Normal People: una riflessione sull’essenzialità della relazione come elemento identitario
La vita non esiste se non è attraversata e abitata dall’altro, dal significativo altro che ciascuno cerca e che qualcuno trova: Normal People s’inserisce proprio in questo spazio di ricerca e ne scandaglia tutti gli incendi e gli incidenti nonché le interruzioni. Lo fa con una grazia malinconica che, però, spesso si appiattisce, smarrisce il ritmo, isola struggimenti altissimi e vertigini emotive in un dipanarsi perlopiù monotono. Si tratta di un contrappunto funzionale a rappresentare mimeticamente le altalene sperimentate dagli stessi protagonisti, riducendo a sporadici i momenti intensi e a costanti quelli dalla cadenza uniforme e tediosa. Tuttavia, per un’opera che è figlia di un romanzo, la stucchevolezza in cui si avvitano certi dialoghi senza sbocco risulta stonata e avrebbe guadagnato da un taglio più deciso, da una più risoluta asciugatura. L’insistenza a tratti didascalica con cui i personaggi si mostrano affezionati a ciò che li fa soffrire, con cui feticizzano le loro ferite, è contro-economica e più ‘libresca’ che drammatica. Forse sarebbe stato il caso, nel passaggio da un linguaggio a un altro, di riscrivere più coraggiosamente, e, del resto, l’adattamento si dimostra fin troppo aderente. Il binge-watching è, di certo, reso impossibile dall’andamento a passo calmierato che mal s’accorda alla fruizione compulsiva (e ciò non è di certo un male!).

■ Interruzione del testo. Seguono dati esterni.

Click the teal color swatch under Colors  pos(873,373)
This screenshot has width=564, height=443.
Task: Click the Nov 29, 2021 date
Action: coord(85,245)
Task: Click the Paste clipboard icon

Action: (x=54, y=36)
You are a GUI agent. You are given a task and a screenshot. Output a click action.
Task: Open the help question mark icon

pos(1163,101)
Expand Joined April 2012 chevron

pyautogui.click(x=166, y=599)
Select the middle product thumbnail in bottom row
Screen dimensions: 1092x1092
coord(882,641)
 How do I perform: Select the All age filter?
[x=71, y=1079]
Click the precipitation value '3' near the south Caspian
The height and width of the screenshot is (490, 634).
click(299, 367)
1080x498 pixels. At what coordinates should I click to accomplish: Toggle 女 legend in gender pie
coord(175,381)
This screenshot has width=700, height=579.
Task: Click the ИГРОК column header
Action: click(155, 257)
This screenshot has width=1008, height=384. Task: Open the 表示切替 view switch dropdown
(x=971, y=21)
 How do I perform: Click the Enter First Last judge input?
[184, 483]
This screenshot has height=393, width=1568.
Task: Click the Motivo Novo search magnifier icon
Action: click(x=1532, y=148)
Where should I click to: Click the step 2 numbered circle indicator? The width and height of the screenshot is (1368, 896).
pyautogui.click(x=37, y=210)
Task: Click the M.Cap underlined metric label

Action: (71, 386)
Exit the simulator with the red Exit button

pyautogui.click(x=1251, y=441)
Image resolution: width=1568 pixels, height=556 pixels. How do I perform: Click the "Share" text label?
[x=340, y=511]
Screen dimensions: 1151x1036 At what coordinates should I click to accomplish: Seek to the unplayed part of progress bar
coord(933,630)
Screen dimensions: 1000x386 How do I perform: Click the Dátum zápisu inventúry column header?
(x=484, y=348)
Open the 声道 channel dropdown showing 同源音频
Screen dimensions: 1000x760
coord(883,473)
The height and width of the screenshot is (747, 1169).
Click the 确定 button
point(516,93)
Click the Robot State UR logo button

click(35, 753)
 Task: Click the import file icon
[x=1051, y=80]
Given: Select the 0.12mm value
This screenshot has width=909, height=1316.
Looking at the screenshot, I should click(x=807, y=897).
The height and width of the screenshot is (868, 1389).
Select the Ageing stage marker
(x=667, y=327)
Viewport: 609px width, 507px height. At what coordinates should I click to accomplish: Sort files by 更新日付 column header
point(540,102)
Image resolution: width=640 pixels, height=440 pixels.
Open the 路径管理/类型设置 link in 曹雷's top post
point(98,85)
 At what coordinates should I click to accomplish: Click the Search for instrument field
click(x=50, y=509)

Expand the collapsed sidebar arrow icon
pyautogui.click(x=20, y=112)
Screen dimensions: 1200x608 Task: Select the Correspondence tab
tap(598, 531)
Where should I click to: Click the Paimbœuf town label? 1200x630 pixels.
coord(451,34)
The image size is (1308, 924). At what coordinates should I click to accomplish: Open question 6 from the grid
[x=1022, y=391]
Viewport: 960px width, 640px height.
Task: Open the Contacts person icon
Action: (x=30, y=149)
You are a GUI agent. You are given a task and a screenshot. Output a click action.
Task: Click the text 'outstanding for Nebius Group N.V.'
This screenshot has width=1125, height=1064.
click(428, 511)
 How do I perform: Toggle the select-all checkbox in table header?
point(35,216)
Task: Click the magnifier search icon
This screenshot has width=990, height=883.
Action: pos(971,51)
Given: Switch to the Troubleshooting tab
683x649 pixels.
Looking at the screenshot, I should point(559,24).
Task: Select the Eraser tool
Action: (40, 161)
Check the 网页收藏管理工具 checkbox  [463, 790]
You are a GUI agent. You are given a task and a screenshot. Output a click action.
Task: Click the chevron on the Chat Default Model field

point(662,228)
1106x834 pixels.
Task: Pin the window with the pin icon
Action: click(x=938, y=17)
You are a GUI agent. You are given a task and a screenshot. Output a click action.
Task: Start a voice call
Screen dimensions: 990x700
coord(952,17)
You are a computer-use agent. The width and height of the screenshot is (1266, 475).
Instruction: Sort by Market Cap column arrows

Normal People: la caratterizzazione e l’interpretazione dei protagonisti sono il punto di forza dello show
Un plauso va, in ogni caso, alla caratterizzazione e all’interpretazione dei personaggi, protagonisti assoluti insieme a un’Irlanda verde-grigio dagli accenti elegiaci, di un’alchimia amorosa rivissuta nella finzione con uno sbalorditiva autenticità da attori a dir poco eccezionali. Tra i due, a differenza del libro, qui è forse Connell a spiccare. In un tempo in cui l’attenzione è tutta rivolta alla scrittura di personaggi femminili, conforta incontrare una figura maschile delineata con tale delicatezza, sfaccettata nella dolcezza e nella fragilità, nei numerosi punti di luce di una virilità protettiva ma non paternalistica, complice e mai abusante, vulnerabile ma comunque coraggiosa nell’affrontare i suoi dissesti e i suoi buchi neri, le voragini aperte dall’assenza di modelli, dal crollo del mito del maschio e dall’assenza dei padri. Paul Mescal, di una bravura priva di virtuosismi o affettazioni, colpisce per la sua capacità di fare di un personaggio straordinariamente scritto un personaggio straordinariamente interpretato e ‘animato’, puntualmente nobilitato da registri interpretativi sottilissimi e da una sensibilità non comune.